Five years after Parliament ordered federal departments to protect whistle-blowers “as soon as possible,” soldiers and spies still lack crucial protections that would allow them to highlight wrongdoing without risk to their careers.
When Canada’s security agencies were broadly exempted from a 2006 law to protect whistle-blowers within the federal bureaucracy, they were directed to come up with parallel systems. The ones that have been put in place have been lagging or found lacking – the military, for example, has never followed up on a directive to designate a senior official to be a sounding board for soldiers.
Critics say a robust culture of internal checks and balances is all the more crucial for national-security agencies given the legal and ethical quandaries they routinely face. Such whistle-blowers have exposed illegal spying operations in Canada and war-crimes cover-ups overseas despite lacking legal protections.

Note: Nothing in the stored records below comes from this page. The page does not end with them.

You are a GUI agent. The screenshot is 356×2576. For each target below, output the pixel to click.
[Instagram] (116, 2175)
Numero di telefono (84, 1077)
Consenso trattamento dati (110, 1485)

“These are black holes, these institutions,” said the NDP’s Paul Dewar. “And yet the work that they do can have enormous consequences on individuals, on foreign relations and potential breaches of everyday rights.” He added that these factors make it “absolutely imperative” that whistle-blowers within security agencies be protected, and noted that whistle-blower protections were a “cornerstone” promise of the Conservative government when it was first elected.
In 2006, Parliament passed an act to protect whistle-blowers in response to the cases of several civil servants who faced reprisals after exposing boondoggles. The scandals included a kickback scheme for Liberal-government advertising contracts and the misuse of RCMP pension money.
The Public Servants Disclosure Protection Act became law in 2007. It required federal departments to install senior officials to protect whistle-blowers and investigate their complaints.
Exempted, however, were Canadian Forces soldiers and spies in both the Canadian Security Intelligence Service (CSIS) , and Communications Security Establishment Canada (CSEC). The tradeoff was that these secretive agencies – which have recently raked in significant top-ups in budgets and powers – would create parallel systems.
“As soon as possible after the coming into force of this section, the person responsible for each organization that is excluded … must establish procedures applicable to that organization, for the disclosure of wrongdoings, including the protection of persons who disclose the wrongdoings,” the act reads.
Yet the Treasury Board, which has been tasked to oversee implementation, told The Globe and Mail it is satisfied that only one of the three organizations has built a system that complies with the legislation.
Meanwhile, there is no documented case of any whistle-blower from these security agencies raising an issue though the mandated process. And, unlike the rest of the federal bureaucracy, soldiers and spies don’t have recourse to an outsider who can hear complaints.
(Other bureaucrats have access to the government-wide Integrity Commissioner, an office whose performance to date has also been lacklustre. The Auditor-General revealed this spring that the now-ousted commissioner, Christiane Ouimet, routinely blocked complaints without investigating.)
There are signs of improvement. A year ago, CSIS gave one of its top auditors an added title – senior officer for the disclosure of wrongdoing. She has since gone from bureau to bureau, soliciting whistle-blower complaints from intelligence officers, putting up posters with her name and phone number.
“The Treasury Board is satisfied that the Canadian Security Intelligence Service has established sufficiently similar procedures,” spokeswoman Lucie Vignola said in response to questions.
But Treasury Board is not yet satisfied that employees of CSEC, an ultra-secretive electronic-eavesdropping agency, are sufficiently shielded.
The surveillance agency, which is building a billion-dollar headquarters, has a director-general of audit, evaluation and ethics who is to protect whistle-blowers. But Treasury Board is “in the process of evaluating” CSEC procedures, Ms. Vignola said.
The Canadian Forces never seems to have installed any comparable official. Treasury Board is “actively working” to help the military to develop a system, Ms. Vignola said.
Officials for the security agencies pointed out that they have other built-in procedures that whistle-blowers can use to air complaints. Codes of conduct also forbid reprisals against whistle-blowers.
But defence officials admit work needs to be done, especially in terms of appointing a senior official.
The Canadian Forces “understands the need for someone in this position,” e-mailed Andrew McKelvey, a spokesman for the Department of National Defence, in response to repeated inquiries.
The Forces are “confident that a senior officer will be in place soon,” he said.